基于脉搏轮廓心输出量监测的液体复苏与成人严重烧伤患者的预后改善相关:一项回顾性队列研究。
Fluid resuscitation based on pulse contour cardiac output monitoring is associated with improved prognosis in adult severe burn patients: a retrospective cohort study.
机构信息
Department of Burn and Plastic Surgery, Affiliated Hospital of Jiangnan University, Wuxi, China.
出版信息
Ann Palliat Med. 2021 Oct;10(10):10904-10912. doi: 10.21037/apm-21-2587.
BACKGROUND
A monitoring method is needed to further guide fluid resuscitation in severe burn injury. This study was performed to investigate the effects of pulse contour cardiac output (PCCO) monitoring on the prognosis of adult severe burns patients.
METHODS
We conducted a retrospective study enrolling patients from January 2015 to December 2020, who were divided into a control group receiving conventional monitoring and a study group receiving PCCO monitoring. The primary outcomes were 28-day mortality and total mortality, and the secondary outcomes included burn-related complications and the length of hospital stay and ICU stay. Multivariable logistic regression analysis and linear regression analysis were performed to determine the risk factors of burns-related complications and length of hospital stay in enrolled patients.
RESULTS
A total of 109 patients in the control group and 82 patients in the study group were enrolled. While the area of full thickness burn was much higher in the control group than in the study group (P=0.021), no significant difference was found in other characteristics between the two groups.
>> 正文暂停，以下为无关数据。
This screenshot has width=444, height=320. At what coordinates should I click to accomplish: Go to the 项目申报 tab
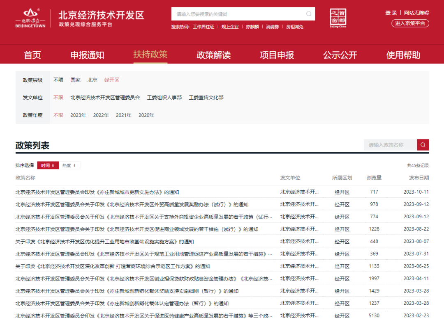[x=277, y=55]
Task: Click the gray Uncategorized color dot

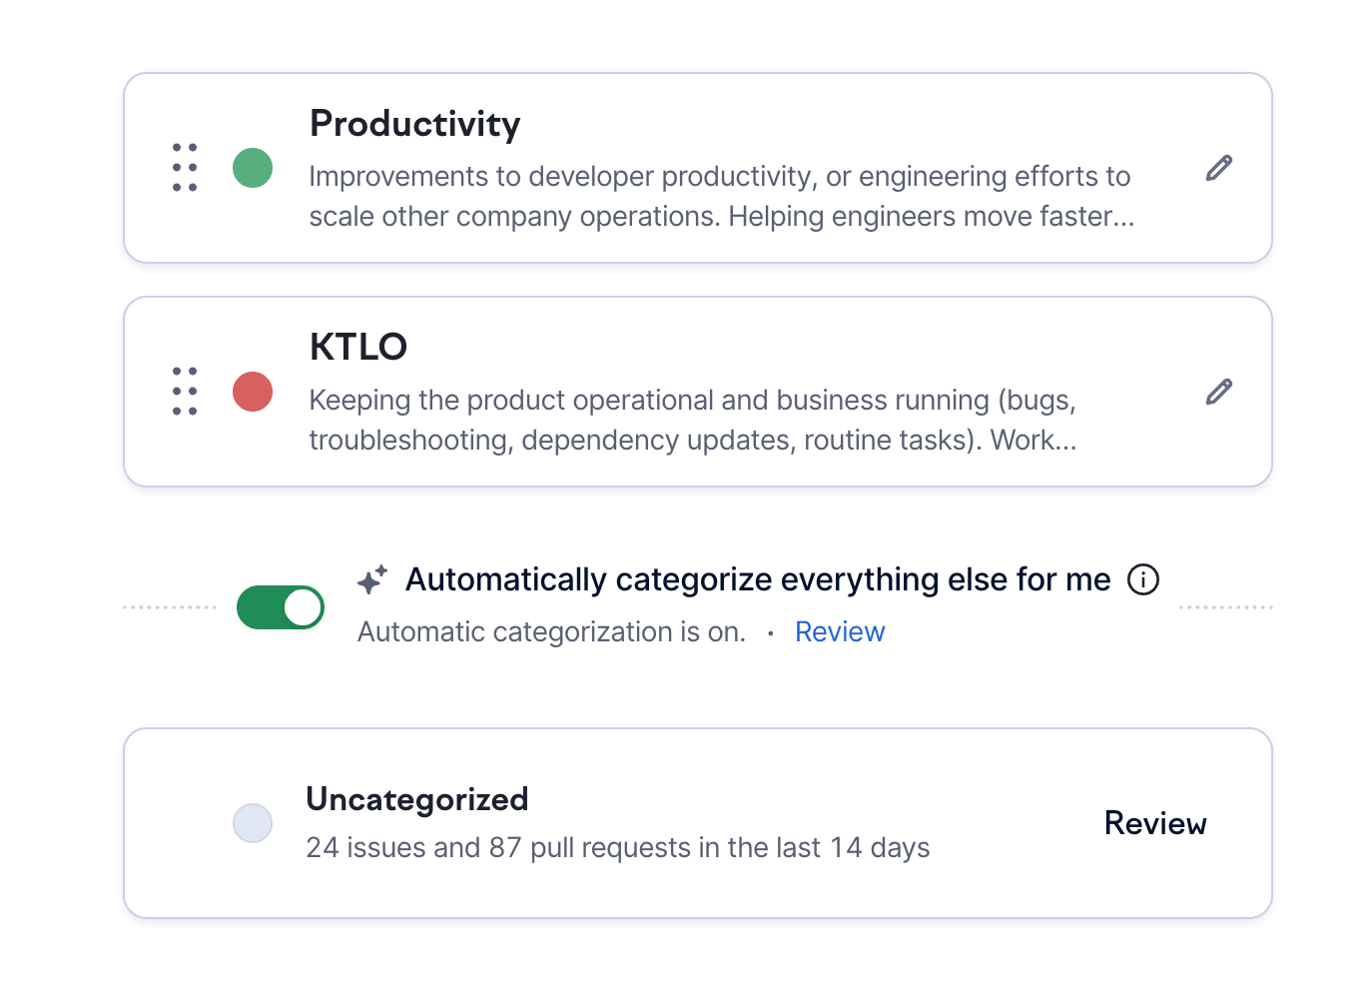Action: point(253,823)
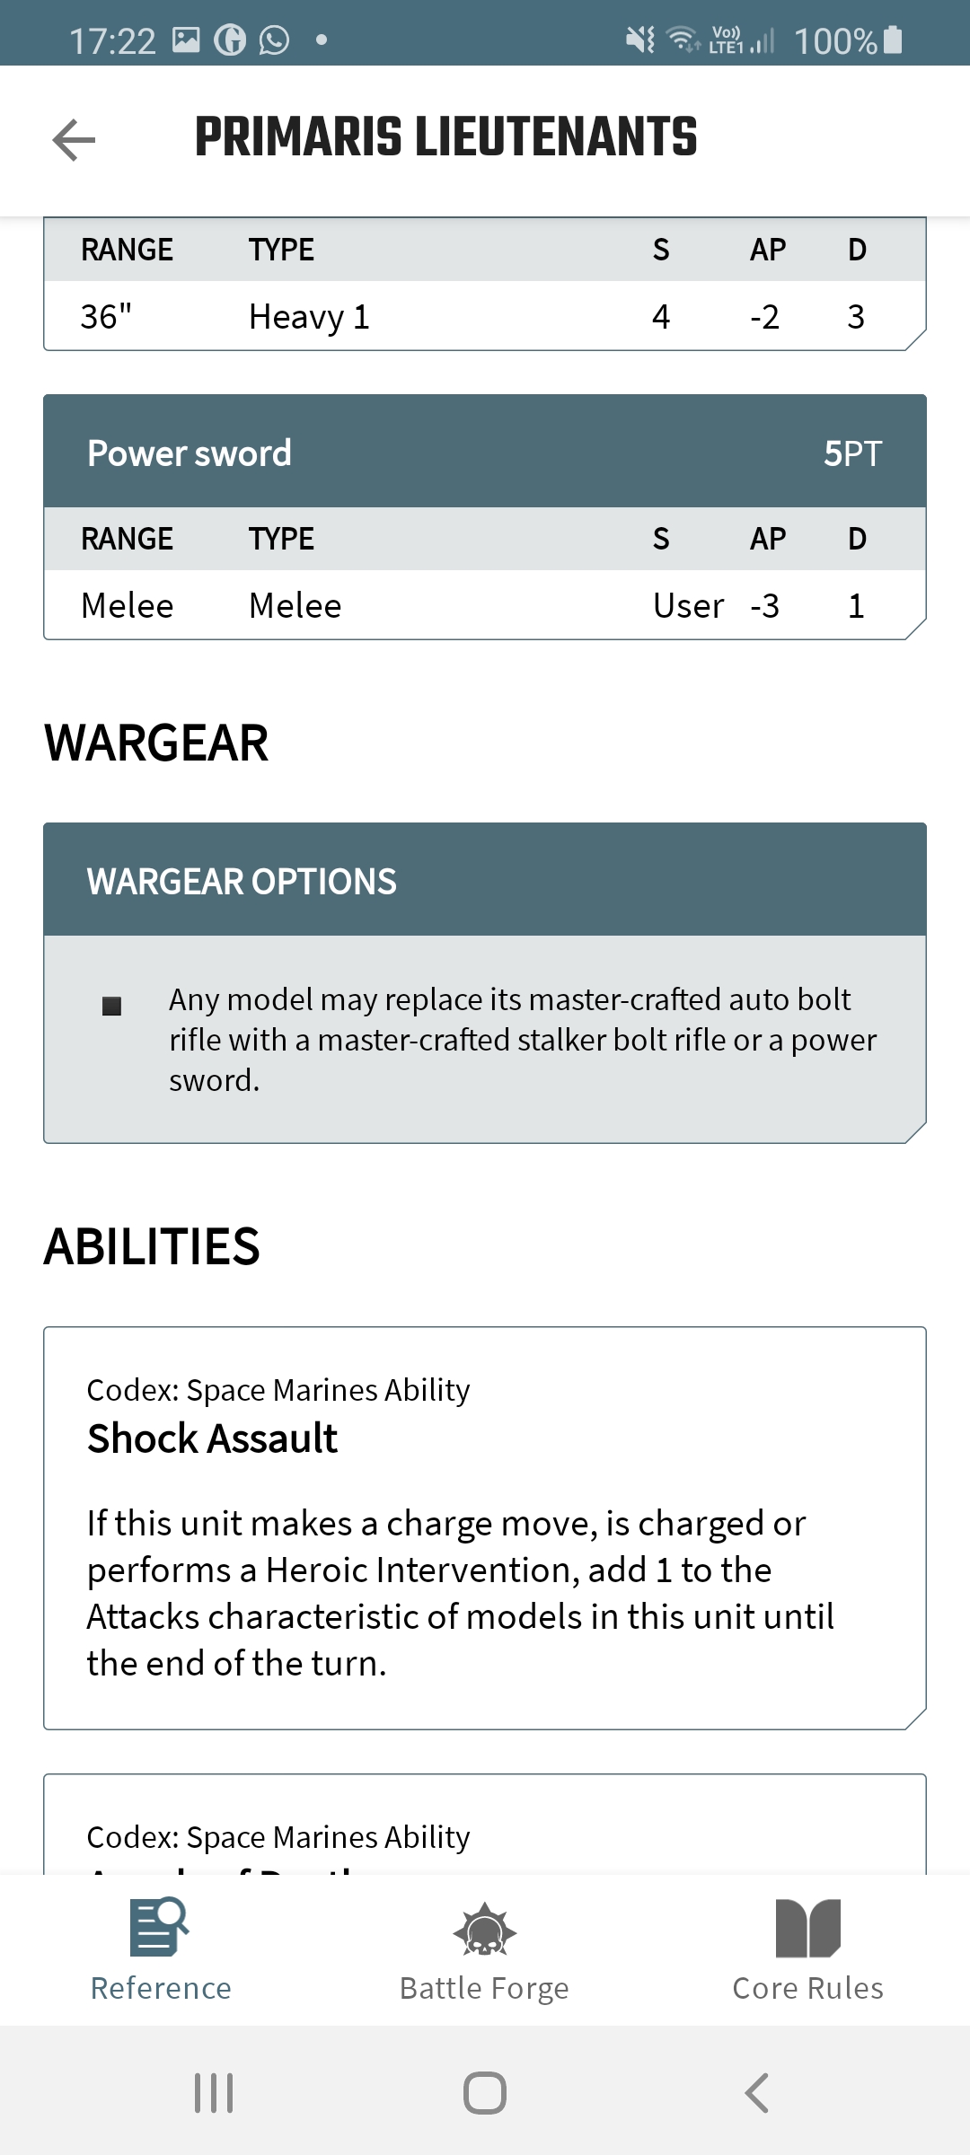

During fluid resuscitation, the fluid volume ratio of the study group was significantly different from that of the control group, and both in the first 24 hours and the second 24 hours, the resuscitation fluid volume ratio and colloid volume ratio was significantly higher in the control group than in the study group (all P<0.001). Eight patients died during treatment, and there were more patients experiencing AKI and ARDS in the control group than in the study group (P=0.029 and 0.016). The lengths of hospital stay and ICU stay in the study group was much shorter than in the control group (P<0.001 and 0.005). In addition, TBSA was an important risk factor for both AKI and ARDS, and the existence of inhalation injury and older age increased the incidence of ARDS. Higher TBSA, inhalation injury, and burn-related complications were related to longer hospital stay in enrolled patients.
CONCLUSIONS
Fluid resuscitation according to PCCO monitoring can effectively reduce the volume of colloid and overall fluid volume and reduce the incidence of burns-related complications and shorten the length of hospital stay.
背景
需要一种监测方法来进一步指导严重烧伤患者的液体复苏。本研究旨在探讨脉搏轮廓心输出量(PCCO)监测对成人严重烧伤患者预后的影响。
方法
我们进行了一项回顾性研究,纳入了 2015 年 1 月至 2020 年 12 月期间的患者,分为接受常规监测的对照组和接受 PCCO 监测的研究组。主要结局为 28 天死亡率和总死亡率,次要结局包括烧伤相关并发症以及住院和 ICU 住院时间。采用多变量逻辑回归分析和线性回归分析确定纳入患者烧伤相关并发症和住院时间的危险因素。
结果
对照组共纳入 109 例患者,研究组共纳入 82 例患者。虽然对照组的全层烧伤面积明显高于研究组(P=0.021),但两组的其他特征无显著差异。在液体复苏过程中,研究组的液体量比与对照组明显不同,且在 24 小时内和第 2 个 24 小时内,对照组的复苏液体量比和胶体量比均明显高于研究组(均 P<0.001)。8 例患者在治疗过程中死亡,对照组中 AKI 和 ARDS 的患者多于研究组(P=0.029 和 0.016)。研究组的住院和 ICU 住院时间明显短于对照组(P<0.001 和 0.005)。此外,TBSA 是 AKI 和 ARDS 的重要危险因素,吸入性损伤和年龄较大增加了 ARDS 的发生率。较高的 TBSA、吸入性损伤和烧伤相关并发症与纳入患者的住院时间延长有关。
结论
根据 PCCO 监测进行液体复苏可有效减少胶体和总液体量,降低烧伤相关并发症的发生率,并缩短住院时间。